Type inference has varying degrees.

For example, in C++ each literal is typed, and only a fully formed type can be instantiated, therefore the type of any expression can be computed (and is). Before C++11, this led to the compiler giving an error message: You are attempting to assign a value of type X to a variable of type Y. In C++11, auto was introduced to let the compiler figure out the type of the variable based on the value that was assigned to it.

In Java, this works slightly differently: the type of a variable has to be fully spelled out, but in exchange when constructing a type the generic bits can be left out since they are deduced from the variable the value is assigned to.

Those two examples are interesting because type information does not flow the same way in both of them, which hints that there is no reason for the flow to go one way or another; there are however technical constraints aplenty.

Rust, instead, uses a variation of the Hindley Milner type unification algorithm.

I personally see Hindley Milner as a system of equation:

1. Give each potential type a name: A, B, C, ...
2. Create equations tying together those types based on the structure of the program.

For example, imagine the following:

fn print_slice(s: &[u32]) {
    println!("{:?}", s);
}

fn main() {
    let mut v = Vec::new();
    v.push(1);
    print_slice(&v);
}

And start from main:

1. Assign names to types: v => A, 1 => B,
2. Put forth some equations: A = Vec<C> (from v = Vec::new()), C = B (from v.push(1)), A = &[u32] OR <A as Deref>::Output = &[u32] OR ... (from print_slice(&v),
3. First round of solving: A = Vec<B>, &[B] = &[u32],
4. Second round of solving: B = u32, A = Vec<u32>.

There are some difficulties woven into the mix because of subtyping (which the original HM doesn't have), however it's essentially just that.
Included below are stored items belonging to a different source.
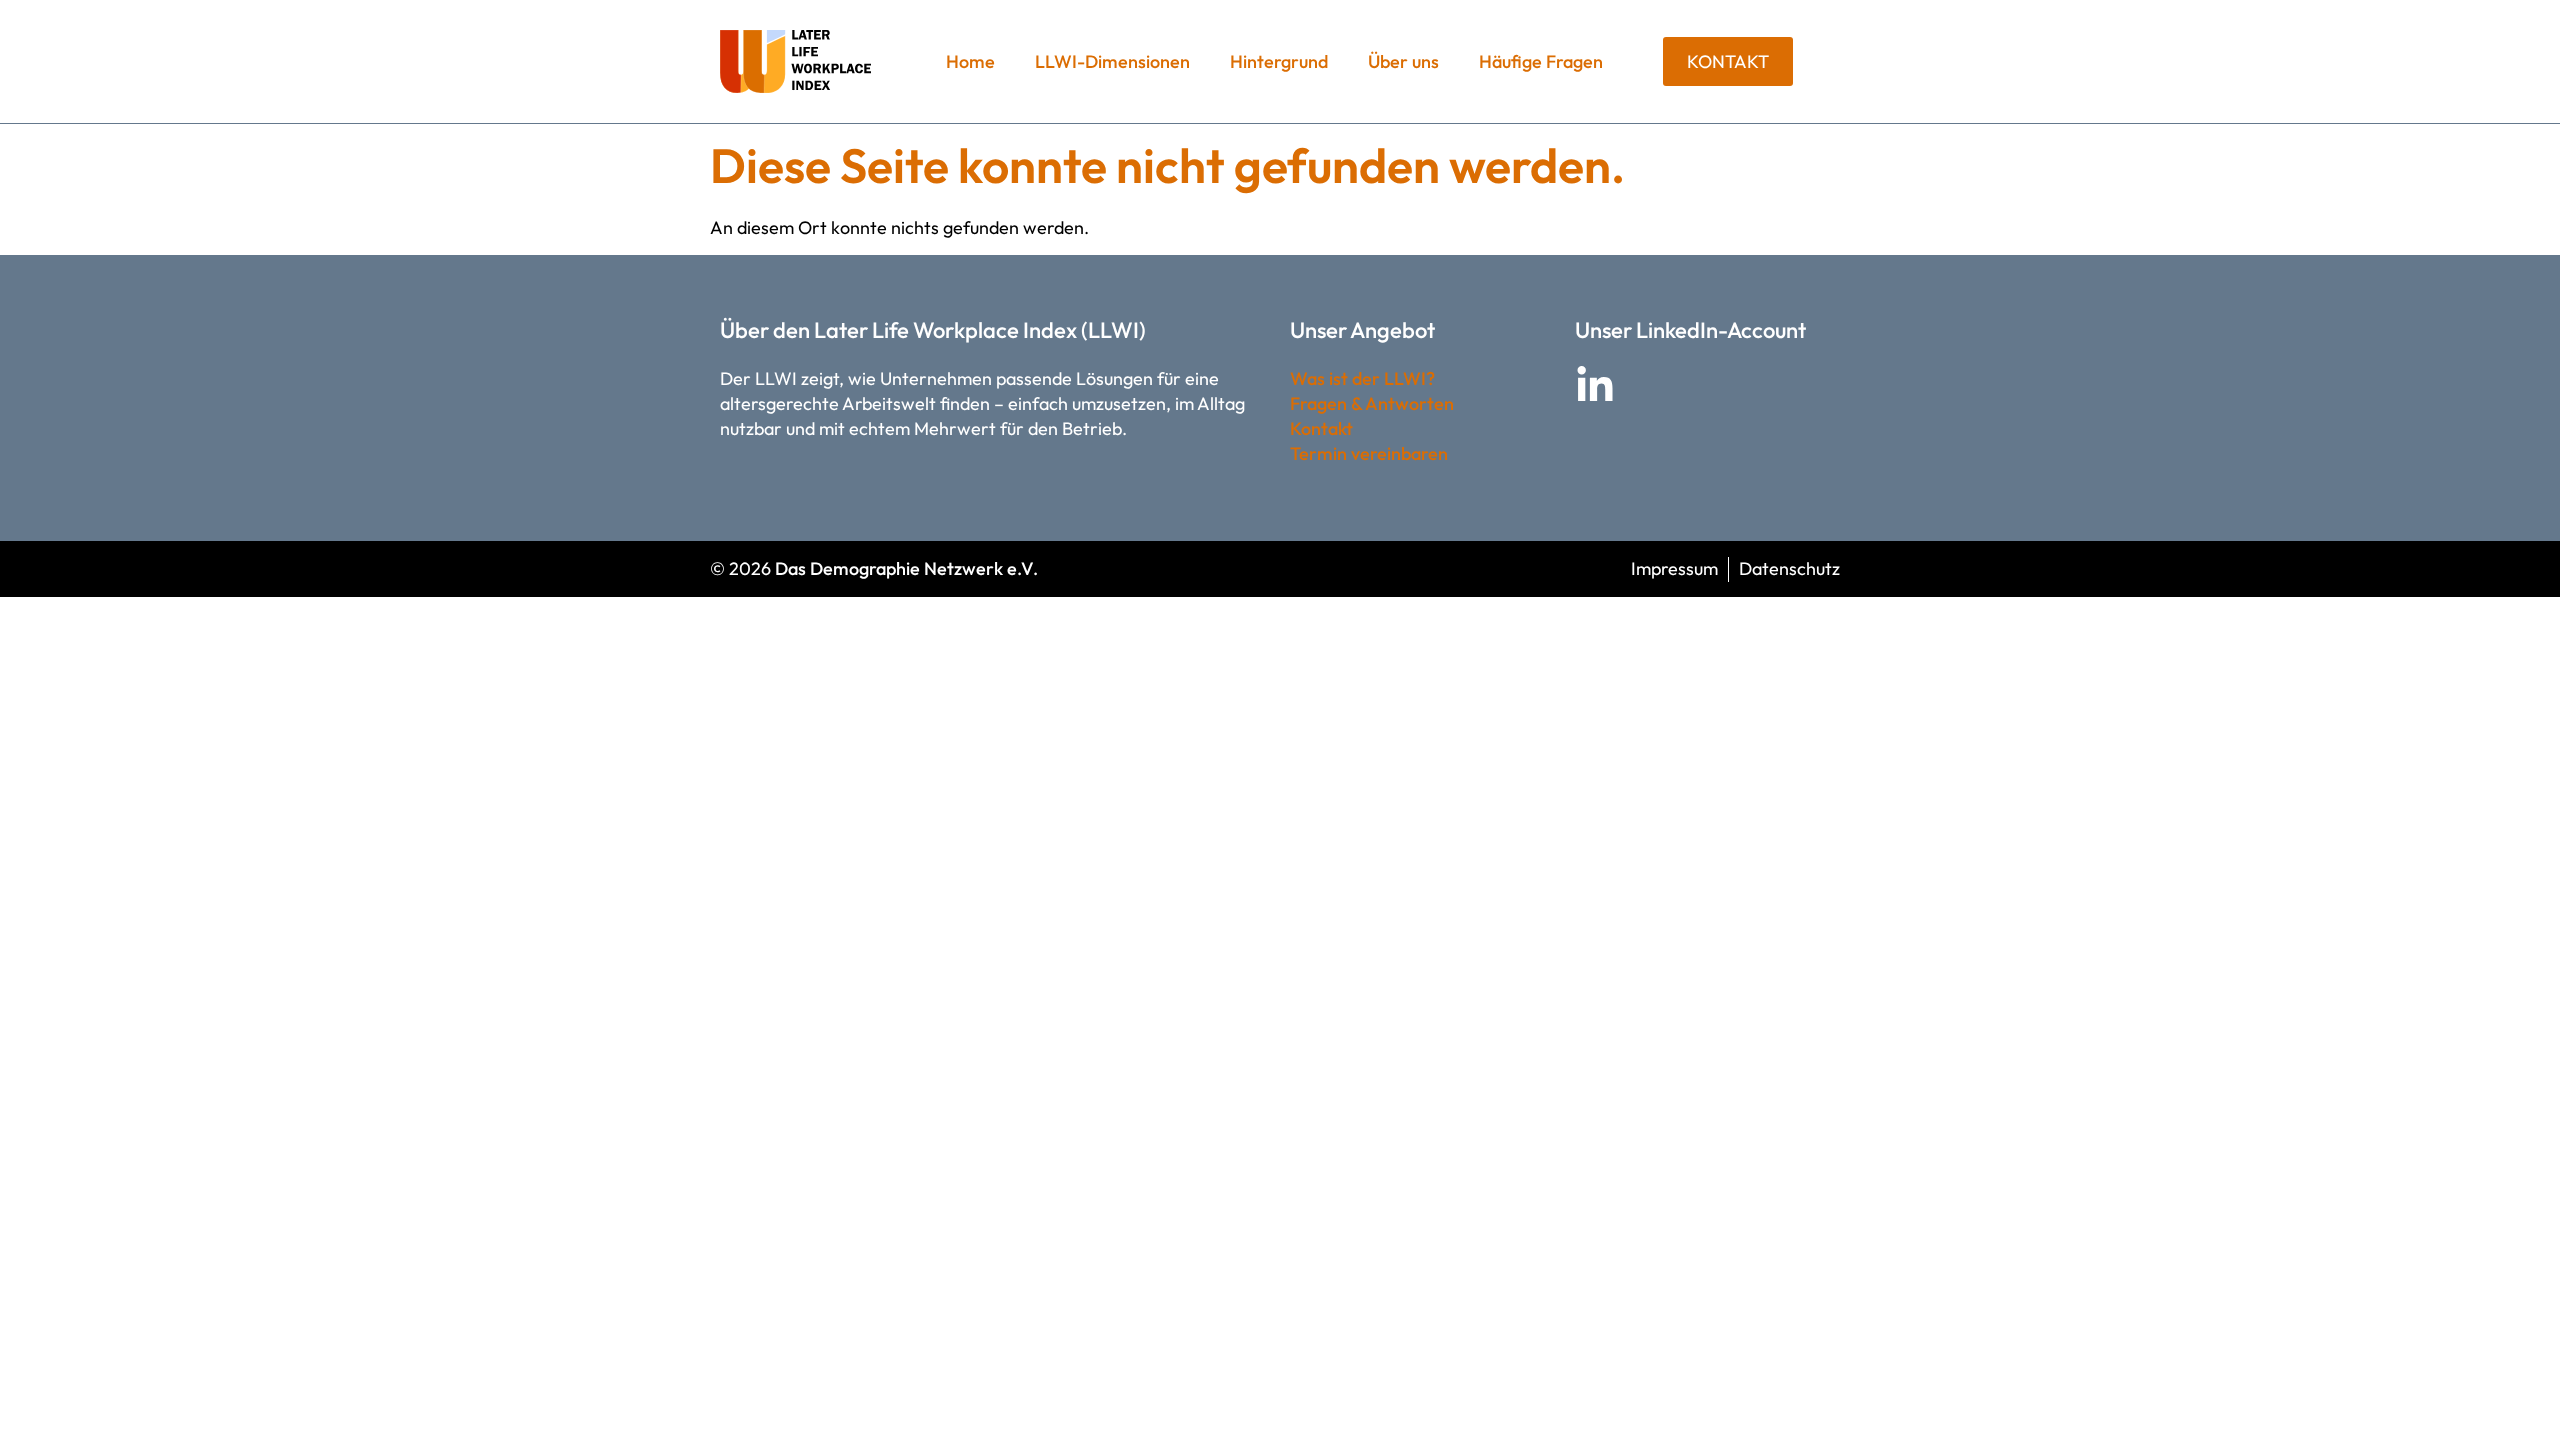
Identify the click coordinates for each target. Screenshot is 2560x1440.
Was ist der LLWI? (1362, 378)
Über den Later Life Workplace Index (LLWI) (933, 330)
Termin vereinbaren (1369, 453)
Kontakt (1321, 428)
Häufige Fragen (1541, 61)
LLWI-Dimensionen (1112, 61)
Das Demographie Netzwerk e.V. (906, 568)
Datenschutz (1789, 568)
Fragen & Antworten (1372, 403)
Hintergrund (1279, 61)
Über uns (1403, 61)
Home (970, 61)
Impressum (1674, 568)
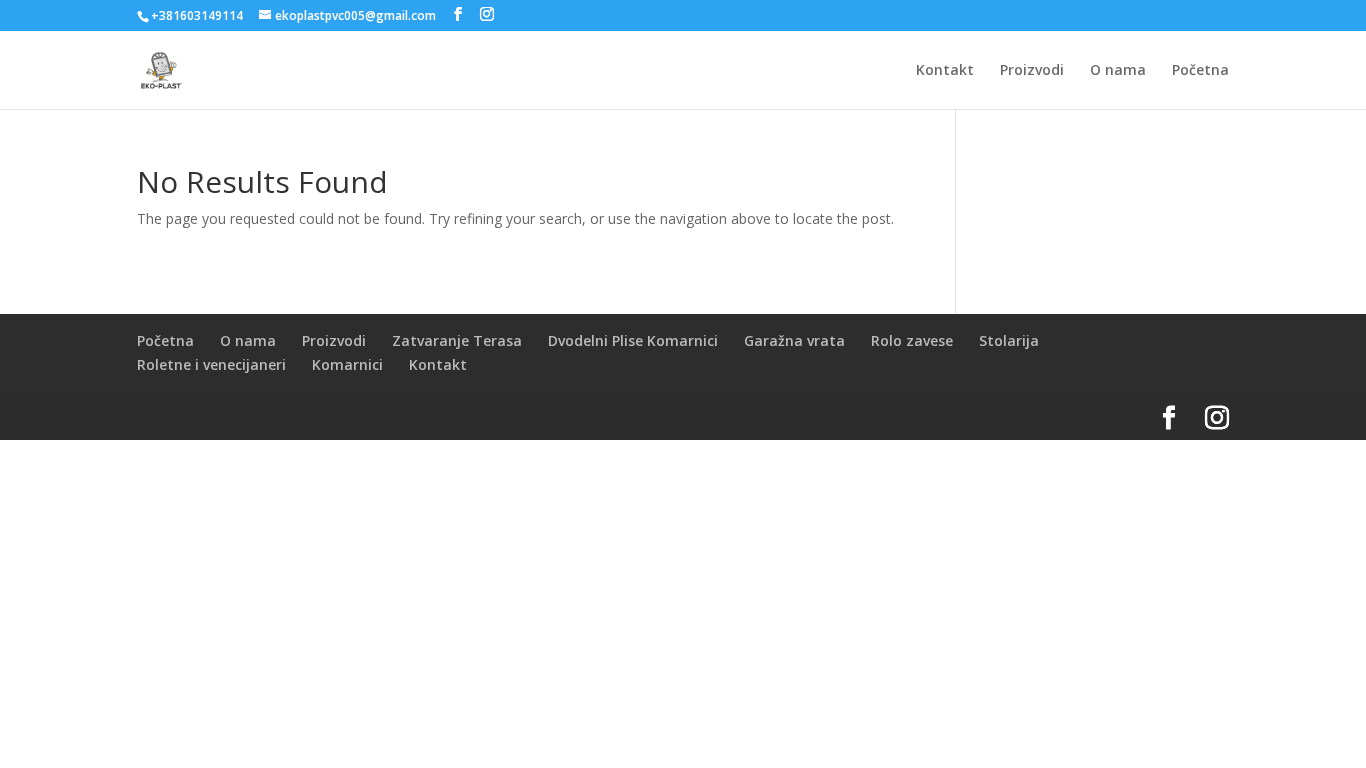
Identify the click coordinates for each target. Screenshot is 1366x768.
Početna (1200, 71)
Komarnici (347, 364)
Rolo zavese (912, 340)
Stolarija (1009, 340)
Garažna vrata (794, 340)
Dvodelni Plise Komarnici (633, 340)
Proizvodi (1032, 71)
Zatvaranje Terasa (457, 340)
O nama (1118, 71)
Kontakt (945, 71)
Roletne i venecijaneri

In this process, there is no consideration for going backward or forwarded, it's just equation solving either way.

This process is known as Type Unification and if it fails you get a hopefully helpful compiler error.

Type information in Rust can flow backwards.

The return type of the closure is specified to be hyper::Error. Therefore, the result of the block must be hyper::Error, therefore the result of From::from must be hyper::Error.

If you wanted to, you could use ...

<hyper::Error as ::std::convert::From>::<std::io::Error>::from(x)

... which would be the even more fully qualified version. But with the closure return type there, it's unnecessary.